**Work instruction**. Take the records below and set them down exactly, so that every line matches the original.

**Records**.
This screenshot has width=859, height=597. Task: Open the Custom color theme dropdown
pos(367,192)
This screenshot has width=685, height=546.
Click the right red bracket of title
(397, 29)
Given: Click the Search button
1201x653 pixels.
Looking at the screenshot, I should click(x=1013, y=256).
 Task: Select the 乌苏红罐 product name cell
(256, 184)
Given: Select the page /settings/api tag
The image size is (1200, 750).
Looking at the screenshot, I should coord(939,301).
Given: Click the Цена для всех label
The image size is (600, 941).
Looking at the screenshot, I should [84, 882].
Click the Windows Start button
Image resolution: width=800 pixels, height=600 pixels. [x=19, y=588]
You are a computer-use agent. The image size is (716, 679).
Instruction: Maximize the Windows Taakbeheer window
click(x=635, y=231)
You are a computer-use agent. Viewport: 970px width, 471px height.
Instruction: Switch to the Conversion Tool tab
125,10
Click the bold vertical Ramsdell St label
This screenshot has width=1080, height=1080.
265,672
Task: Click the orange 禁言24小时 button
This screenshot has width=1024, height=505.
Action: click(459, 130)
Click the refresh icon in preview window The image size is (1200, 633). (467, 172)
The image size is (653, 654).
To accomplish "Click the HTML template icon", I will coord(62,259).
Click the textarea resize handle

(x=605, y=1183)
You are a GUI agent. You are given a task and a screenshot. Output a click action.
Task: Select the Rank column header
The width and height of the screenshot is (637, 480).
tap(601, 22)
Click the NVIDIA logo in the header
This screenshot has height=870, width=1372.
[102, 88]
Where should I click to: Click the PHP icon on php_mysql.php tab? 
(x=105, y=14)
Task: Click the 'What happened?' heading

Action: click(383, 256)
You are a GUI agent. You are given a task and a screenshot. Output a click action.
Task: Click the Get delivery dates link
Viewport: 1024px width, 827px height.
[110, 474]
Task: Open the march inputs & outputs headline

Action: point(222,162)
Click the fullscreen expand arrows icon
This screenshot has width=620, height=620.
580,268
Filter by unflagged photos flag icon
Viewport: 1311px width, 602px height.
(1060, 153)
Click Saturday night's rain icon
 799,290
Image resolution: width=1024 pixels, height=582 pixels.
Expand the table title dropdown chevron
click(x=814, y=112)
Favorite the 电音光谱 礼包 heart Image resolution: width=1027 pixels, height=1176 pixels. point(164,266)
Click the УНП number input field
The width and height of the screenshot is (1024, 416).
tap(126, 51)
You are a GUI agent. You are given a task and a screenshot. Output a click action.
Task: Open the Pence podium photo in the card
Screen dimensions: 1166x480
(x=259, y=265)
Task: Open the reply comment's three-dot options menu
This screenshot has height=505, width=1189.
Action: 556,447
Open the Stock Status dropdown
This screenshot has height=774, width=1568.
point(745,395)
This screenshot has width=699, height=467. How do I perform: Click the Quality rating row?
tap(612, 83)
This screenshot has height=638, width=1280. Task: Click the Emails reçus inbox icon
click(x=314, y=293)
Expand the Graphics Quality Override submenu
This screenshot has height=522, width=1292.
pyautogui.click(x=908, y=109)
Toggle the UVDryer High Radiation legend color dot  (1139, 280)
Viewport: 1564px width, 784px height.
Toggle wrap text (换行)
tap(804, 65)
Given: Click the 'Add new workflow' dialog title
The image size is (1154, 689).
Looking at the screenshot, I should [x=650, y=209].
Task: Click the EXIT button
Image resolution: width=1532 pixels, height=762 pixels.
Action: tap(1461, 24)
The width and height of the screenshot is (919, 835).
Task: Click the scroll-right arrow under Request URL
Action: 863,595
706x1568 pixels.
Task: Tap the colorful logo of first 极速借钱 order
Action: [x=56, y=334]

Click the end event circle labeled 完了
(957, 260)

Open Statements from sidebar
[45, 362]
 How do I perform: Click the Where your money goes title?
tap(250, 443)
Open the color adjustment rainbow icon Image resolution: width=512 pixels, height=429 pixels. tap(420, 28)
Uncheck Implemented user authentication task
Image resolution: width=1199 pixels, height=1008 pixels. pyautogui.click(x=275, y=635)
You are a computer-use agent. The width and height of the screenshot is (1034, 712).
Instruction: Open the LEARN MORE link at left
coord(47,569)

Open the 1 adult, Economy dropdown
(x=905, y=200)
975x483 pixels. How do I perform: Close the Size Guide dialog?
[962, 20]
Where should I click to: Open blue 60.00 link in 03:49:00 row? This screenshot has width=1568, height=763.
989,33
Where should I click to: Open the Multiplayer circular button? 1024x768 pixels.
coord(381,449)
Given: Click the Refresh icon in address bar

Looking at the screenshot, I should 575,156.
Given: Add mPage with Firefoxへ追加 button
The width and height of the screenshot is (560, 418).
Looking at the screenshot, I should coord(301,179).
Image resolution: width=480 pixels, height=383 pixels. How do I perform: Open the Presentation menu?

**Solution for this exercise**.
This screenshot has width=859, height=597. Task: Open the Custom color theme dropdown
pos(367,192)
This screenshot has width=685, height=546.
Click the right red bracket of title
(397, 29)
Given: Click the Search button
1201x653 pixels.
Looking at the screenshot, I should click(x=1013, y=256).
 Task: Select the 乌苏红罐 product name cell
(256, 184)
Given: Select the page /settings/api tag
The image size is (1200, 750).
Looking at the screenshot, I should coord(939,301).
Given: Click the Цена для всех label
The image size is (600, 941).
Looking at the screenshot, I should [84, 882].
Click the Windows Start button
Image resolution: width=800 pixels, height=600 pixels. [x=19, y=588]
You are a computer-use agent. The image size is (716, 679).
Instruction: Maximize the Windows Taakbeheer window
click(x=635, y=231)
You are a computer-use agent. Viewport: 970px width, 471px height.
Instruction: Switch to the Conversion Tool tab
125,10
Click the bold vertical Ramsdell St label
This screenshot has width=1080, height=1080.
265,672
Task: Click the orange 禁言24小时 button
This screenshot has width=1024, height=505.
Action: click(459, 130)
Click the refresh icon in preview window The image size is (1200, 633). (467, 172)
The image size is (653, 654).
To accomplish "Click the HTML template icon", I will coord(62,259).
Click the textarea resize handle

(x=605, y=1183)
You are a GUI agent. You are given a task and a screenshot. Output a click action.
Task: Select the Rank column header
The width and height of the screenshot is (637, 480).
tap(601, 22)
Click the NVIDIA logo in the header
This screenshot has height=870, width=1372.
[102, 88]
Where should I click to: Click the PHP icon on php_mysql.php tab? 
(x=105, y=14)
Task: Click the 'What happened?' heading

Action: click(383, 256)
You are a GUI agent. You are given a task and a screenshot. Output a click action.
Task: Click the Get delivery dates link
Viewport: 1024px width, 827px height.
[110, 474]
Task: Open the march inputs & outputs headline

Action: point(222,162)
Click the fullscreen expand arrows icon
This screenshot has width=620, height=620.
580,268
Filter by unflagged photos flag icon
Viewport: 1311px width, 602px height.
(1060, 153)
Click Saturday night's rain icon
 799,290
Image resolution: width=1024 pixels, height=582 pixels.
Expand the table title dropdown chevron
click(x=814, y=112)
Favorite the 电音光谱 礼包 heart Image resolution: width=1027 pixels, height=1176 pixels. point(164,266)
Click the УНП number input field
The width and height of the screenshot is (1024, 416).
tap(126, 51)
You are a GUI agent. You are given a task and a screenshot. Output a click action.
Task: Open the Pence podium photo in the card
Screen dimensions: 1166x480
(x=259, y=265)
Task: Open the reply comment's three-dot options menu
This screenshot has height=505, width=1189.
Action: 556,447
Open the Stock Status dropdown
This screenshot has height=774, width=1568.
point(745,395)
This screenshot has width=699, height=467. How do I perform: Click the Quality rating row?
tap(612, 83)
This screenshot has height=638, width=1280. Task: Click the Emails reçus inbox icon
click(x=314, y=293)
Expand the Graphics Quality Override submenu
This screenshot has height=522, width=1292.
pyautogui.click(x=908, y=109)
Toggle the UVDryer High Radiation legend color dot  (1139, 280)
Viewport: 1564px width, 784px height.
Toggle wrap text (换行)
tap(804, 65)
Given: Click the 'Add new workflow' dialog title
The image size is (1154, 689).
Looking at the screenshot, I should [x=650, y=209].
Task: Click the EXIT button
Image resolution: width=1532 pixels, height=762 pixels.
Action: tap(1461, 24)
The width and height of the screenshot is (919, 835).
Task: Click the scroll-right arrow under Request URL
Action: 863,595
706x1568 pixels.
Task: Tap the colorful logo of first 极速借钱 order
Action: [x=56, y=334]

Click the end event circle labeled 完了
(957, 260)

Open Statements from sidebar
[45, 362]
 How do I perform: Click the Where your money goes title?
tap(250, 443)
Open the color adjustment rainbow icon Image resolution: width=512 pixels, height=429 pixels. tap(420, 28)
Uncheck Implemented user authentication task
Image resolution: width=1199 pixels, height=1008 pixels. pyautogui.click(x=275, y=635)
You are a computer-use agent. The width and height of the screenshot is (1034, 712).
Instruction: Open the LEARN MORE link at left
coord(47,569)

Open the 1 adult, Economy dropdown
(x=905, y=200)
975x483 pixels. How do I perform: Close the Size Guide dialog?
[962, 20]
Where should I click to: Open blue 60.00 link in 03:49:00 row? This screenshot has width=1568, height=763.
989,33
Where should I click to: Open the Multiplayer circular button? 1024x768 pixels.
coord(381,449)
Given: Click the Refresh icon in address bar

Looking at the screenshot, I should 575,156.
Given: Add mPage with Firefoxへ追加 button
The width and height of the screenshot is (560, 418).
Looking at the screenshot, I should coord(301,179).
Image resolution: width=480 pixels, height=383 pixels. How do I perform: Open the Presentation menu?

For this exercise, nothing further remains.